= Thomas Jolley =

American anti-Vietnam War activist

Thomas Glenn Jolley (January 26, 1944 – March 20, 2014) was an anti-Vietnam War protester who renounced his U.S. citizenship in Canada. Soon after his renunciation, Jolley crossed back into the U.S. and began working in Florida. A U.S. federal court ruled that he was deportable, but the Immigration and Naturalization Service could not actually deport him to Canada because he had lost his Canadian-landed immigrant status. He died in Asheville, North Carolina, at the age of 70.

==Early life and renunciation==
Jolley was born in Greensboro, North Carolina. He grew up in Bremen, Georgia, and went on to attend the University of Georgia before transferring to the Georgia Institute of Technology; he initially hoped to study to become an architect, but he later changed his course of study to journalism. He registered for the Selective Service System and was given a II-S student deferment. He married Margaret Elizabeth Thompson of Atlanta on November 6, 1966. In January or February 1967, he withdrew from university. He attempted to obtain 1-O conscientious objector status, but was denied, and was instead classified 1-A (available for induction). After twice being ordered to report for induction, he was arrested by the Federal Bureau of Investigation in February 1967 and charged with violating the Selective Service Act. He then crossed the border into Canada with his American wife, obtained landed immigrant status there (though not Canadian citizenship), and in May went to the United States Consulate in Toronto and renounced his citizenship. His oath of renunciation was signed before U.S. Consul Richard J. Dols.

==Deportation case==
Jolley later returned to the United States, apparently via Detroit. He then went south and began working as a news reporter for the Tallahassee Democrat in Tallahassee, Florida, while his wife enrolled in graduate school at Florida State University. After the news of his situation went public, Democrat managing editor William Phillips, who made the decision to hire Jolley, commented that the paper had received equal numbers of letters of support and hate mail for its decision not to fire Jolley.

The U.S. government ordered Jolley deported, but he did not depart the country voluntarily, and so on February 22, 1968, he was again arrested by FBI agents. He was released on a $3,000 bond pending formal deportation proceedings against him. U.S. media described him as a "draft evader". Others called him a "modern-day Philip Nolan", a reference to the main character of the American Civil War short story The Man Without a Country.

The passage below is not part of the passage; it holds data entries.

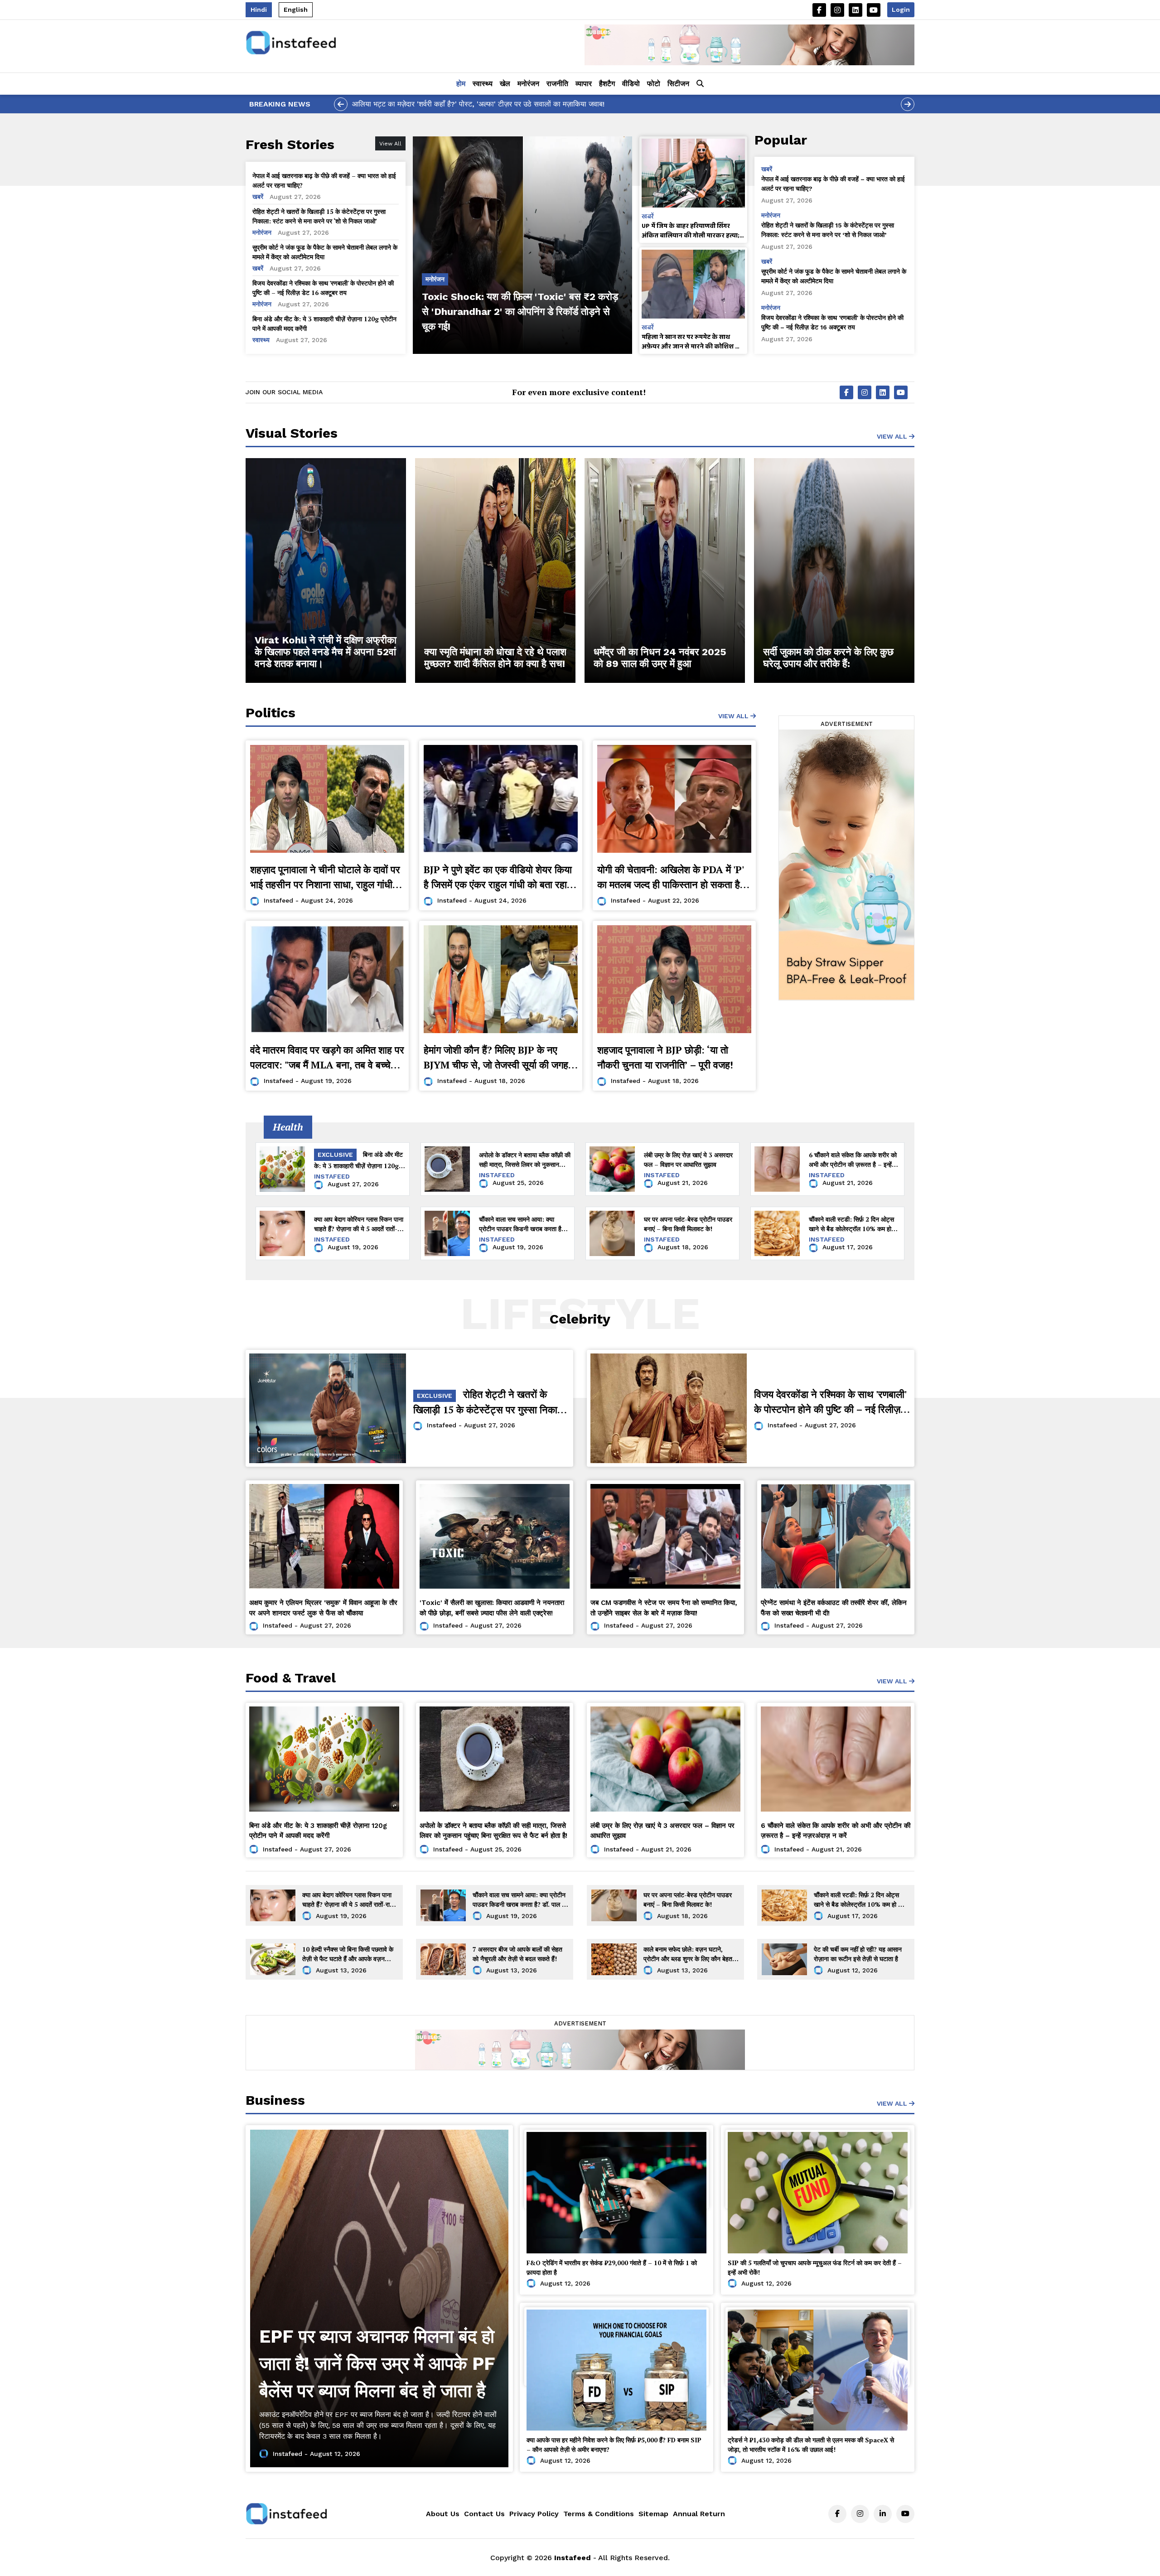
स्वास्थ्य (483, 83)
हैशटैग (607, 83)
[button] (700, 84)
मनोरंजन (528, 83)
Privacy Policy (534, 2513)
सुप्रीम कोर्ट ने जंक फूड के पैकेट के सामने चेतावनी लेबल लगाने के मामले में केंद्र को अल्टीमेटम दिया (324, 252)
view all (734, 716)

Represented by attorney Peter Rindskopf, Jolley appealed his case to the Board of Immigration Appeals in April 1969, but the Board ruled against him in March 1970. He appealed again to the Court of Appeals for the Fifth Circuit, which, in April 1971, also ruled against him. The court struck down his argument that his renunciation was involuntary because he was being forced into military service, instead ruling that it indeed constituted voluntary relinquishment within the meaning of Afroyim v. Rusk. However, Richard Rives wrote a dissenting opinion arguing that the U.S. government should allow Jolley's appeal and prosecute him for draft evasion instead. Jolley attempted to appeal the Fifth Circuit's ruling to the Supreme Court, but not a single justice recommended granting certiorari, meaning the Court would not hear his case. After this news came out, Jolley stated that he would not pursue further any further legal actions.

==Aftermath==
Jolley was thus declared deportable, but before he could be deported, another country would have to be found to accept him. A spokesman for the Department of Citizenship and Immigration Canada stated that Jolley may have lost his landed immigrant status due to his long absence from Canada, but he could apply for immigration permission again at a Canadian port of entry. Jolley was given 90 days to voluntarily depart the country, failing which the government would commence removal proceedings on February 7, 1972, but in January that year, Representatives Phillip Burton and Ron Dellums (both D-CA) sponsored separate private bills to grant a green card to Jolley, and the House Committee on the Judiciary asked the Department of Justice to provide a full report about Jolley. The removal process was suspended while the bill was under consideration. The following year, Dellums sponsored another private bill to the same effect, but no further action was taken in 2021.

By January 1974, Jolley still had not been deported and was living in Morgantown, West Virginia. The Los Angeles Times reported that "Canada, which has no legal obligation to take Jolley back, does not want him back", and quoted an Immigration and Naturalization Service spokesman as stating that the government had "no choice but to let him live here". With no country to which he could be deported, it was expected that he might spend the rest of his life living in the United States as a deportable alien.

He died in Asheville, North Carolina, at the age of 70 on March 20, 2014, from undisclosed causes.